KE: I think there needs to room for states to do what is appropriate for their state, and then move benefits up to the federal government. A more concise way of putting that would be that there is a role for states, and there is a role for the federal government. For benefit allocation and administration, for workers who move across states, for those who work in multiple states, in terms of equity and ease of administration, the federal government has shown that they can provide quick and equitable administration much more so than the state unemployment insurance system. I wrote an article last summer pointing out that simply by virtue of where they live, black workers will get less in unemployment insurance than white workers because a larger proportion happen to live in states that have much lower benefits. Do you think that people who earn the exact same amount of money and work the exact same amount of time should have two different unemployment insurance benefits because they live in different states, and what are the consequences if they do? We’ve seen the consequences of inequality and disparity. We could change that with a federal uniform benefit that’s based on people’s earnings. I’ve had people ask me, “What about cost of living across states?” Well, that’s incorporated into your wages. It’s the same thing as social security, it’s already based on your wages. But I do think that state governments have administrative and technical expertise. Other things that have happened to unemployment insurance besides benefits being reduced is the amount of employment services that are given – assistance in job search, counseling for job search, help moving across the state to go to a job that’s available somewhere else.
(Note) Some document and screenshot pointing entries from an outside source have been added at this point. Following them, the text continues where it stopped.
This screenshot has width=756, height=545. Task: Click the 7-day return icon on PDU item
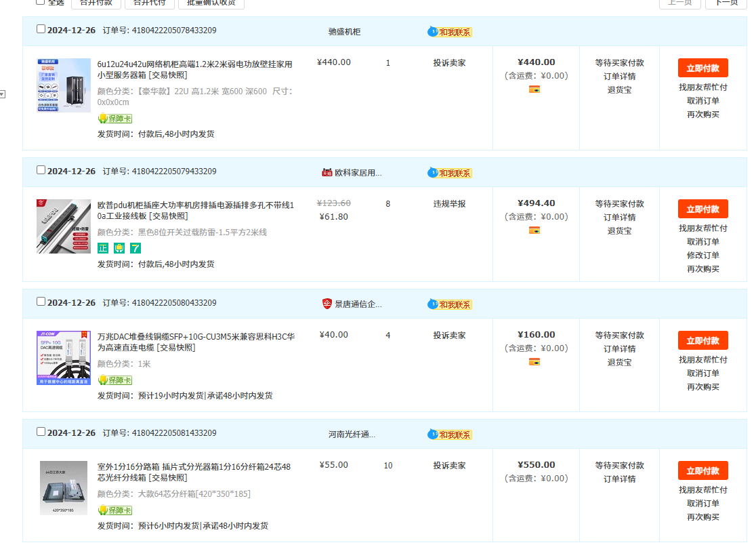coord(135,248)
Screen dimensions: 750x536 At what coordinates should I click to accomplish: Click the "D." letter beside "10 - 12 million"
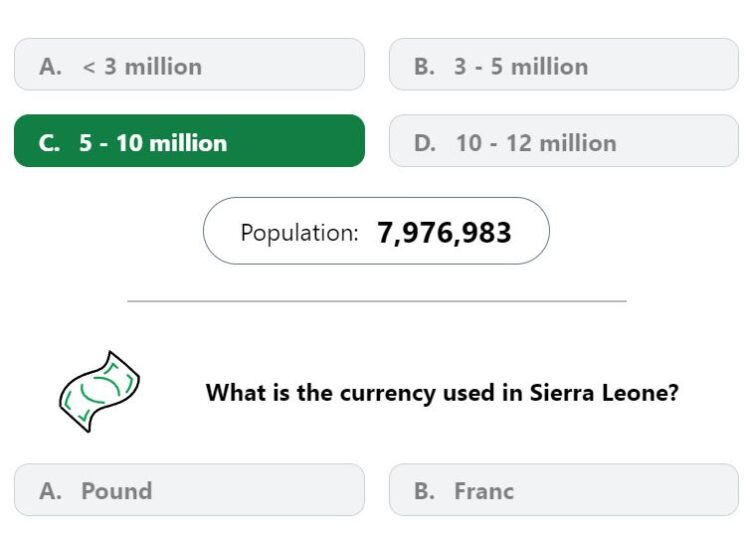click(425, 143)
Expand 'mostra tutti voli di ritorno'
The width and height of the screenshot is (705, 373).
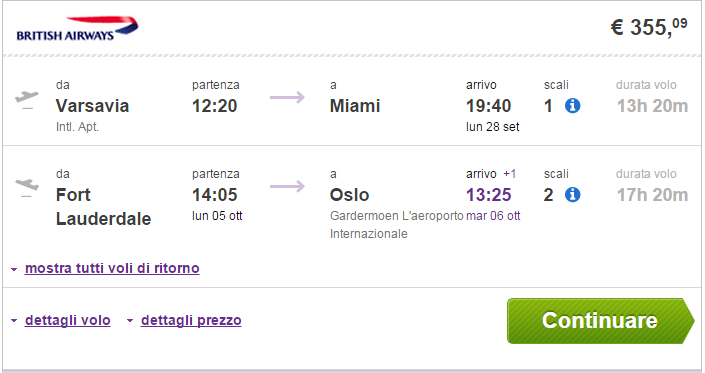coord(112,268)
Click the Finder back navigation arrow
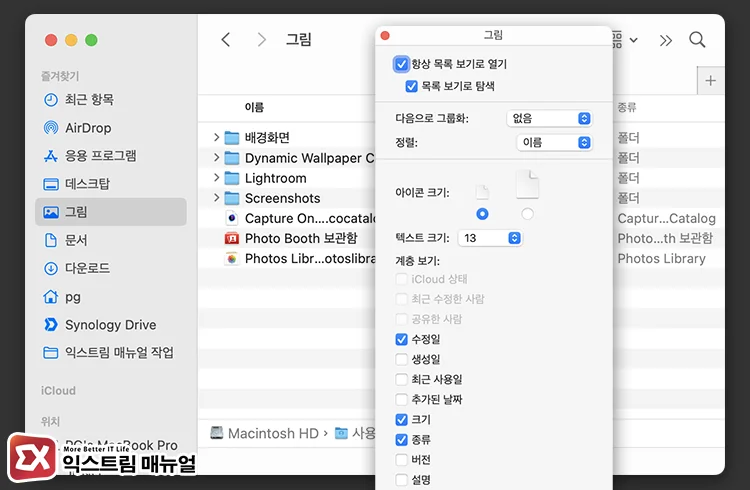Screen dimensions: 750x490 point(226,40)
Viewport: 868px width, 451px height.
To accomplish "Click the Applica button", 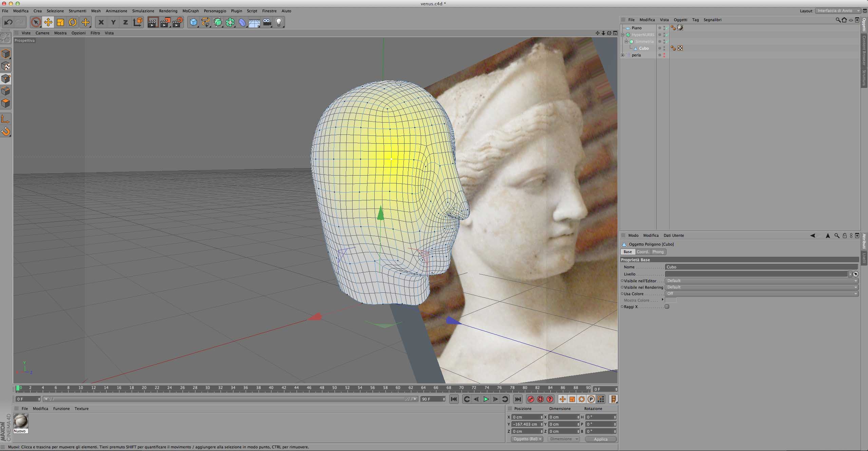I will (x=600, y=439).
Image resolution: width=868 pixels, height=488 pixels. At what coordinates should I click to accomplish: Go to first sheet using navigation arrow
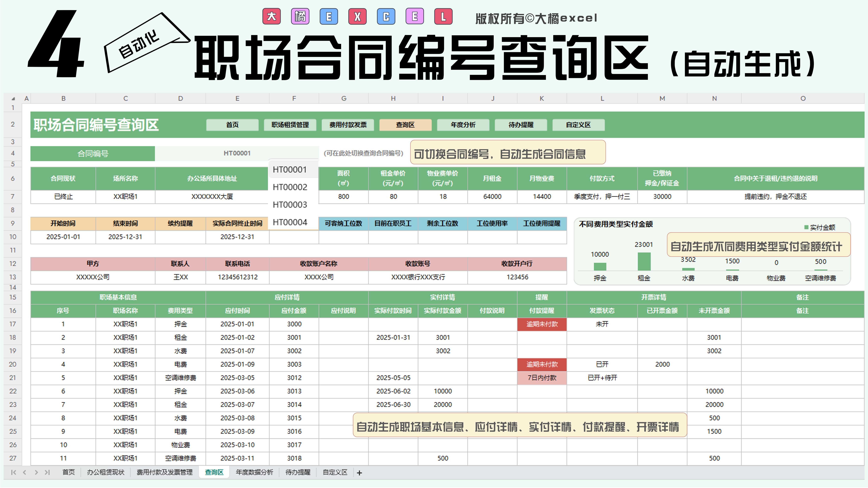point(13,473)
There’s lots of roles for state governments from that perspective, through things like the American Jobs Centers. There are so many options for unemployment insurance, but we have not meaningfully reformed the system since at least 1976 or maybe 1955. We have decades of experience and so many recessions that we’ve learned from, and we’ve incorporated so little of that knowledge into how this program is fundamentally structured. There are so many improvements we could incorporate, but at the moment states have little incentive to do it on their own.